Firefox extension face-off

Some extensions are so darn useful out here in Enlightened Userland that they made them twice – multiple extensions serving the same basic purpose – so which should you be using? The pat consultant’s answer is “the one that best serves your needs based on a combination of user interface and functionality”, which assumes you have the time to install, review and rationalise numerous options. Most of us instead hit the Mozilla extensions download centre and head for the front of the most-popular queue. This is a shame, because not only is popularity a poor metric for real-world usefulness, but you risk missing up-and-coming new products that work differently and often better. If popularity were the be-all and end-all, you’d never have tried Firefox in the first place. That’s why I’ve been looking at two extensions that claim to change the way Google works, and make it a simpler, quicker and more effective experience.

Firefox extension face-off

CustomizeGoogle

CustomizeGoogle (www.customizegoogle.com) has been popular since it was released about a year ago, with dozens of user reviews at Mozilla Add-ons attracting a maximum five-star rating. And with good reason, because it offers what users of alternative tools love best; namely, control. The premise is simple: add information you do want to a Google search page, while removing the information you don’t want. Under “do want”, you have features like adding links to results from competing engines, including news services when searching for news; the ability to use Google Mail and Google Calendar securely via https; adding links to the WayBack Machine; using a fixed font for Google Mail; and quickly adding search-result URLs to a social bookmark manager like del.icio.us or digg.

On the “don’t want” side, CustomizeGoogle will remove all ads from search results, remove the image-copying restrictions in Google Book search, and block Google Analytics cookies. And it’s this “don’t want” stuff that causes some concerns, such as the moral arguments about biting the search engine that feeds you – blocking the already discreet adverts does just that. My concern focuses more on the fact that blocking Google Mail ads could result in the service not working (recently reported by some users) or, more seriously, in Google yanking your account for breaching its Ts & Cs.
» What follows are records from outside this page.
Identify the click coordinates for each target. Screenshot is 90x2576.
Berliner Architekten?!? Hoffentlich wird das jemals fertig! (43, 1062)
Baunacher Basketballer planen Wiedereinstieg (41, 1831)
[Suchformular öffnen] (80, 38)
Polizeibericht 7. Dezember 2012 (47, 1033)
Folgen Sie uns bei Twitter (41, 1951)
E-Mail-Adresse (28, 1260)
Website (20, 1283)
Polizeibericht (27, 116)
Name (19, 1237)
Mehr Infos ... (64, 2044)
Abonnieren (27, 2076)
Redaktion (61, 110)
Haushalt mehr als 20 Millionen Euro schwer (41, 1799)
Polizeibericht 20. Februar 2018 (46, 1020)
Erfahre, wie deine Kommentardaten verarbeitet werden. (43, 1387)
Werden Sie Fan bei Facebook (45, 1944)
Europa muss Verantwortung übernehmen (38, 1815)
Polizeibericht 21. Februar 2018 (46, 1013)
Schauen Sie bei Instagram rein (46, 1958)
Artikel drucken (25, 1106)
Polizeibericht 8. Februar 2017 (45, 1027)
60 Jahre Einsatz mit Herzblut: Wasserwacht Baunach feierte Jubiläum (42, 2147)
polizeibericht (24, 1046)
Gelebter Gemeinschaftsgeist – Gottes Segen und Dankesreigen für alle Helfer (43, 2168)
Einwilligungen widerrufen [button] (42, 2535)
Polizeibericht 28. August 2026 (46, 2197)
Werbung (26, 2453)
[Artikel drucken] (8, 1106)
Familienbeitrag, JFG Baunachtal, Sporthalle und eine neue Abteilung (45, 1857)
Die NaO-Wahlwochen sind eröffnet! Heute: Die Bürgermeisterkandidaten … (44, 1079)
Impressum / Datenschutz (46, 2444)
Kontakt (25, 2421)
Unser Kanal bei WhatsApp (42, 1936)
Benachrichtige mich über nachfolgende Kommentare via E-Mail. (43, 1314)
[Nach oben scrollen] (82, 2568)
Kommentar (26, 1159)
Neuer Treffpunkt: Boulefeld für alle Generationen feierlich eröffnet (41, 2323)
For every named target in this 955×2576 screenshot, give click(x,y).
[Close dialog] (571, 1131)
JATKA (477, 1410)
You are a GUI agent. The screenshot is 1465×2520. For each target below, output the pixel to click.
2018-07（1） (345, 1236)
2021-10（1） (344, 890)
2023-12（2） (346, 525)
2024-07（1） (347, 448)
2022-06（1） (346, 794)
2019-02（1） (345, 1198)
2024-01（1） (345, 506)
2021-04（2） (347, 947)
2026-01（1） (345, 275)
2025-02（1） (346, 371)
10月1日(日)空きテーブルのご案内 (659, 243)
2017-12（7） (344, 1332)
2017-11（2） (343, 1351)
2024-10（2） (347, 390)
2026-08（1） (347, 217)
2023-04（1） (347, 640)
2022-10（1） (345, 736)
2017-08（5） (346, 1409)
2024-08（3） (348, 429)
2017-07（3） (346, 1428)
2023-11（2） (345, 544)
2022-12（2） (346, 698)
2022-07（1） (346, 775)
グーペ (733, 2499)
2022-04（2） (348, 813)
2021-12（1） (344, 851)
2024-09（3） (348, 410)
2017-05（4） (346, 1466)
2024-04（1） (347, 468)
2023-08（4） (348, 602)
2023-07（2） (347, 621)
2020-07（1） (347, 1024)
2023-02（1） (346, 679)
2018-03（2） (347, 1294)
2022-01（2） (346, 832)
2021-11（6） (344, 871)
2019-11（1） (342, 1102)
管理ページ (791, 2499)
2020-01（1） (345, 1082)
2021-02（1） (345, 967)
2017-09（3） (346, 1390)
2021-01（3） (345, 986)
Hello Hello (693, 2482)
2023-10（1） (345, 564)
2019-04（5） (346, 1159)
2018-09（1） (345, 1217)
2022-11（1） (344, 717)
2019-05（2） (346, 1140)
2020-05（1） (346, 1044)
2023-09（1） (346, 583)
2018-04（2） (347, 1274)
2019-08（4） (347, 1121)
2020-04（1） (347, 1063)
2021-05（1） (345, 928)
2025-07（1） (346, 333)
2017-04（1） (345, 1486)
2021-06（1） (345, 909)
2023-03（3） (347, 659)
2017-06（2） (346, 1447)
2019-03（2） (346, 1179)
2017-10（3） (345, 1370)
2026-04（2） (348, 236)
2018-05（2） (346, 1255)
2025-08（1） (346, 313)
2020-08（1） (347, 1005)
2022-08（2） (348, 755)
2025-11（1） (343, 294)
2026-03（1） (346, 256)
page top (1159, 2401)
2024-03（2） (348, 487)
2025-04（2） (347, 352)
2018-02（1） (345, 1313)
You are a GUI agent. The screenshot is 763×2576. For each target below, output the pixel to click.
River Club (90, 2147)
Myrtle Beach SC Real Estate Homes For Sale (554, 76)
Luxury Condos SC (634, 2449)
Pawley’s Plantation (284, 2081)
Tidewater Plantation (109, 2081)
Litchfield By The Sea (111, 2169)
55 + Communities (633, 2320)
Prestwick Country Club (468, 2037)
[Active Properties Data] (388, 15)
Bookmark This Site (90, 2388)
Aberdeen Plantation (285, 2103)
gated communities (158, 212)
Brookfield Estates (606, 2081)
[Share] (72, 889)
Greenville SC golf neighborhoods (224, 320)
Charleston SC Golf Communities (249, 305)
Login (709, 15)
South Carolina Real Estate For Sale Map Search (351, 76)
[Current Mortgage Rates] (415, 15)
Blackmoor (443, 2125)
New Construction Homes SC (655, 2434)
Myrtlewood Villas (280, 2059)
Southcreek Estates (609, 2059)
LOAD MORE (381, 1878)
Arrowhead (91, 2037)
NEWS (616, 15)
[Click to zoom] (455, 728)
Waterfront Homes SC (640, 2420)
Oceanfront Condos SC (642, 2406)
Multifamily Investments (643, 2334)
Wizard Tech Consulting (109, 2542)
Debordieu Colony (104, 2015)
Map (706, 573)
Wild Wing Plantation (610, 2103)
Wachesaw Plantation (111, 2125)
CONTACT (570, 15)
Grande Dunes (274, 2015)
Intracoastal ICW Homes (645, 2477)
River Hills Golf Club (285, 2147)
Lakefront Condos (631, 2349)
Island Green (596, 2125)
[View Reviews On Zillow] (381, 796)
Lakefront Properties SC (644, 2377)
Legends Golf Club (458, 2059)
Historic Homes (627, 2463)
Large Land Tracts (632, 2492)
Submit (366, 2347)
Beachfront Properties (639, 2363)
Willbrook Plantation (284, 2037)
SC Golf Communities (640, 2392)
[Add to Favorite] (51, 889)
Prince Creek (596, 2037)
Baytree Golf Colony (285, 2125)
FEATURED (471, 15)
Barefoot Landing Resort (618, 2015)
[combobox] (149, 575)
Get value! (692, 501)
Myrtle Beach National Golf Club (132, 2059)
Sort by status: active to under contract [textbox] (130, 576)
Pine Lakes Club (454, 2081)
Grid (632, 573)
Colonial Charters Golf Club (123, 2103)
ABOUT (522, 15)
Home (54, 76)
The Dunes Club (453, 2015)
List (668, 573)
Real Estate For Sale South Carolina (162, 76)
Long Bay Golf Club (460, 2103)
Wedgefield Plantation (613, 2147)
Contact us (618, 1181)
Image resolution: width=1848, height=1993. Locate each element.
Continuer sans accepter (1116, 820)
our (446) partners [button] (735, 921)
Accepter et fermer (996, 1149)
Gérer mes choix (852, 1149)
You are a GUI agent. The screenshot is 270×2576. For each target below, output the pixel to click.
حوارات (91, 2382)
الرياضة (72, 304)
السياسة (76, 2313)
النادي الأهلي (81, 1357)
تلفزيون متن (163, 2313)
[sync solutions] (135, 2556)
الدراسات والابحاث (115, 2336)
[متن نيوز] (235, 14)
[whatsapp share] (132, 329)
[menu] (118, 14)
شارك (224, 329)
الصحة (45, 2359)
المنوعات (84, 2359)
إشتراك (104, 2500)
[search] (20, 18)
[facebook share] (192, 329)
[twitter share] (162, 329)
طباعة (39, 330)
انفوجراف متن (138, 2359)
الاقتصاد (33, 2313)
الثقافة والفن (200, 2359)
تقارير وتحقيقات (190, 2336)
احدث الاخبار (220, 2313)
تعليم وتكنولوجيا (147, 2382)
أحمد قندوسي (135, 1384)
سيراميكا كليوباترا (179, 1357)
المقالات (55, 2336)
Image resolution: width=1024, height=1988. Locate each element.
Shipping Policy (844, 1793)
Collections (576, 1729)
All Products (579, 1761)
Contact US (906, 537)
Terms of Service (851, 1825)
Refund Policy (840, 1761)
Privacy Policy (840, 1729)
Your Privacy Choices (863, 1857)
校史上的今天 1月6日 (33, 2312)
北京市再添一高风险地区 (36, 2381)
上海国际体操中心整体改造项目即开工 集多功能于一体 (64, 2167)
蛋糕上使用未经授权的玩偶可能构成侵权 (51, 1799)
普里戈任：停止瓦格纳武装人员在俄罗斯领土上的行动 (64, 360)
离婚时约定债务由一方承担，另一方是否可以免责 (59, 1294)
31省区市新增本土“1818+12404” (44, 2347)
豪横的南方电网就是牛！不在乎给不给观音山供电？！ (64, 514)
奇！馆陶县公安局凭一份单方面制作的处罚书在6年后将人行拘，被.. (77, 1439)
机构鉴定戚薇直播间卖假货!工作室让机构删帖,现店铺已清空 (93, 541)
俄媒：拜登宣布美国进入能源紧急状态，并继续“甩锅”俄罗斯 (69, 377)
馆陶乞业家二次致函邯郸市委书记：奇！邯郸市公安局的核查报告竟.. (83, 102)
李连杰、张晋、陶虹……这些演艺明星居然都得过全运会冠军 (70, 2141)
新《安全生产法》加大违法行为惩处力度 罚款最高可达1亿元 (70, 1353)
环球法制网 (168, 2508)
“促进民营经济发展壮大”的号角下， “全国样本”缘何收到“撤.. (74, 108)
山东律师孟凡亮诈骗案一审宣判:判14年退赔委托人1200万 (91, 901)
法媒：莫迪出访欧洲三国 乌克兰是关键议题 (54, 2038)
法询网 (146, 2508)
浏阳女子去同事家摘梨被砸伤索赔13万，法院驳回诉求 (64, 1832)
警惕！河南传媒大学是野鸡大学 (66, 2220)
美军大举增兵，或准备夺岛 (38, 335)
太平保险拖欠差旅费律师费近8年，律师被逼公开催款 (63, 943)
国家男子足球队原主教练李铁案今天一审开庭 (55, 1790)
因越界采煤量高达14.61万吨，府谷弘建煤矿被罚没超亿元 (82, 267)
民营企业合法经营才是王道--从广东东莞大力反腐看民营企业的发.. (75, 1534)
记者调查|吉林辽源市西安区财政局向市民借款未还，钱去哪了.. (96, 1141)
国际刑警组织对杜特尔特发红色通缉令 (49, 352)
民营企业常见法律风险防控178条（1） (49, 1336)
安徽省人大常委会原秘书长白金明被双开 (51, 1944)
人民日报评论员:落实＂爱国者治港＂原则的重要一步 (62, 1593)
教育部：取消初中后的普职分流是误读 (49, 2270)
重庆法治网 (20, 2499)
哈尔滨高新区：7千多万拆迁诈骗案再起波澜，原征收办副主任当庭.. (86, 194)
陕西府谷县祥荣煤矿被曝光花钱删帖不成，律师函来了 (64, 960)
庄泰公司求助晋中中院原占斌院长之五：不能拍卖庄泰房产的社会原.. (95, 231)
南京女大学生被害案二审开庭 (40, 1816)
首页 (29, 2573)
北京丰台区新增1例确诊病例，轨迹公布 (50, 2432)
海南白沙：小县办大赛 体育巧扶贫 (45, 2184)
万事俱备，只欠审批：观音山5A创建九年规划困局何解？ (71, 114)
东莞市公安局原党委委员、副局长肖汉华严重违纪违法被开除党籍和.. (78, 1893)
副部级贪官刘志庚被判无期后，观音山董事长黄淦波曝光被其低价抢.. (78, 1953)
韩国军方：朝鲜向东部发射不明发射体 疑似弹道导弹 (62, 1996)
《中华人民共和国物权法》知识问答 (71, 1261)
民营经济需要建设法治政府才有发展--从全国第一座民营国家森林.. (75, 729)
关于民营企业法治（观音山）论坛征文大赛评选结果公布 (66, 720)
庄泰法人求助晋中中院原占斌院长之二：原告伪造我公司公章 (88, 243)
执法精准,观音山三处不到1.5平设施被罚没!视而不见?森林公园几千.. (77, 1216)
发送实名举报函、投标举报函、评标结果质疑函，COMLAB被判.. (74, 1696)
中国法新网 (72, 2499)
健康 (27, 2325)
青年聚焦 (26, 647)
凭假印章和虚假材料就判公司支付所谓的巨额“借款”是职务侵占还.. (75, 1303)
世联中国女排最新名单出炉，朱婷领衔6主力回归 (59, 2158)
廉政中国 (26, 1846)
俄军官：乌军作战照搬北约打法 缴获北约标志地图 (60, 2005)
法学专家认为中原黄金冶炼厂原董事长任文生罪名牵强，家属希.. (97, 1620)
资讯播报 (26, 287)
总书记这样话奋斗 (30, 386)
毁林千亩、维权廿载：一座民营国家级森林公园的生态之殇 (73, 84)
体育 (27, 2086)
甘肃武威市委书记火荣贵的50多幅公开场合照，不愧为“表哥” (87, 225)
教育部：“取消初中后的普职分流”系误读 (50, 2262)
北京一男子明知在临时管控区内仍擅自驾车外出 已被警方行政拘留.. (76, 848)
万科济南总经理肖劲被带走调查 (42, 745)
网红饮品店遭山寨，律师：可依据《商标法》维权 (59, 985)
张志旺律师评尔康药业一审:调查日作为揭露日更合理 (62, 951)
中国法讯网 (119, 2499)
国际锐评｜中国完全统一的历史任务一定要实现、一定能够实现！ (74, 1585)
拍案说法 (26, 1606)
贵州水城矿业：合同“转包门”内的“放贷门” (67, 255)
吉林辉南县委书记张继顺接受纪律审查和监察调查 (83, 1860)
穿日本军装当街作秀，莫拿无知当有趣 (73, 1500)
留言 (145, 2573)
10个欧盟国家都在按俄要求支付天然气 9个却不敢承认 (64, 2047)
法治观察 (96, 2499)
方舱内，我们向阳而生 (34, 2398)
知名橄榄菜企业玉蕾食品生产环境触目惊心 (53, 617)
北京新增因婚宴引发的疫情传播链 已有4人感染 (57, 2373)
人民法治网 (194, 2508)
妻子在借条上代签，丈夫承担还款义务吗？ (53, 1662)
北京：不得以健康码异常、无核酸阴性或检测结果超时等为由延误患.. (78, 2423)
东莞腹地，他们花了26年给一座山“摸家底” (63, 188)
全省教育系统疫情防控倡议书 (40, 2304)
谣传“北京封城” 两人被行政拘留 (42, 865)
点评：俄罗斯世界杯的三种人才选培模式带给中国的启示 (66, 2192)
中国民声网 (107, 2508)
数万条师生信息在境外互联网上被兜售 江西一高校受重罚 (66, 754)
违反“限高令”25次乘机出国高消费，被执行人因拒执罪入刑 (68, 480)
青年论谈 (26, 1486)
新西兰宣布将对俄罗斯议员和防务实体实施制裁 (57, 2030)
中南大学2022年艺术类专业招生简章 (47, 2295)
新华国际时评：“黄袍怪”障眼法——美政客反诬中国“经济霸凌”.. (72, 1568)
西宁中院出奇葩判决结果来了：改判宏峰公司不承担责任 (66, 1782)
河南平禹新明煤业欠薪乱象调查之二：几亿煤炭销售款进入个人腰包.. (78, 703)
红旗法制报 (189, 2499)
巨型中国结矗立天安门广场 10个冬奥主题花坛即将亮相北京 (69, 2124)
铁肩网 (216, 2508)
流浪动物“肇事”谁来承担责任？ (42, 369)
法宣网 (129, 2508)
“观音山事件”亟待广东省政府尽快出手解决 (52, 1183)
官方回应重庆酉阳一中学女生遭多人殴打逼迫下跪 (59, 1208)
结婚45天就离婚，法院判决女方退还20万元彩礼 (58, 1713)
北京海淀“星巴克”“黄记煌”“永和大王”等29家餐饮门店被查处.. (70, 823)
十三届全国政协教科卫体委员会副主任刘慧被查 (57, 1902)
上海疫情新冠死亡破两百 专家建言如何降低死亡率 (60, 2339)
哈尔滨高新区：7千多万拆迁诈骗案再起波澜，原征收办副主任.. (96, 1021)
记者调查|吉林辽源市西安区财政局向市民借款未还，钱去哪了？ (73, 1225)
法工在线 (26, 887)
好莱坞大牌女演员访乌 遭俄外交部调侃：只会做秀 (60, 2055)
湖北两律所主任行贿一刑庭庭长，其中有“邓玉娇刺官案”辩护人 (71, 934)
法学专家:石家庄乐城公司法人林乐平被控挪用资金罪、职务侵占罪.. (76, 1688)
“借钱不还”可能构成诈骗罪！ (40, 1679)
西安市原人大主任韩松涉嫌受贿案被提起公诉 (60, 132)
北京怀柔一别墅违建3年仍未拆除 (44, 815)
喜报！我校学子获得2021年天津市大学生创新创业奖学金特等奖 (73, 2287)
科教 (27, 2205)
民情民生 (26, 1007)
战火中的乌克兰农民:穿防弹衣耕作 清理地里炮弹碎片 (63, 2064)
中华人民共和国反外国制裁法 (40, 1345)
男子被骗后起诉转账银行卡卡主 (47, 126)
It’s your call whether removing a handful of small text-only adverts is worth these risks, but ad spamming isn’t something I’d ever accuse Google of.

When it comes to protecting my privacy, though, I’m a little more bolshie. Around 250,000 sites are using Google Analytics (aka Urchin), a cookie-based feature that provides information about your site usage, including your IP address. Since these aren’t third-party cookies but kosher first-party ones, blocking them is an all-or-nothing matter, and wholesale blocking of cookies isn’t a bright idea if you want to retain online interactivity and functionality these days. CustomizeGoogle has an option that just blocks Urchin’s cookies (all of them) on any website, which is fine, but I’m not convinced it provides much more than the illusion of anonymity. Your IP address is still sent to both Google Analytics and the originating website, and if they’re using AdSense there’s a totally separate cookie sent anyway. Surely, you can achieve a more effective result by simply adding 127.0.01 www.google-analytics.com to your HOSTS file. CustomizeGoogle has a lot of options, but in my humble opinion most of them are window dressing in terms of real-world usefulness.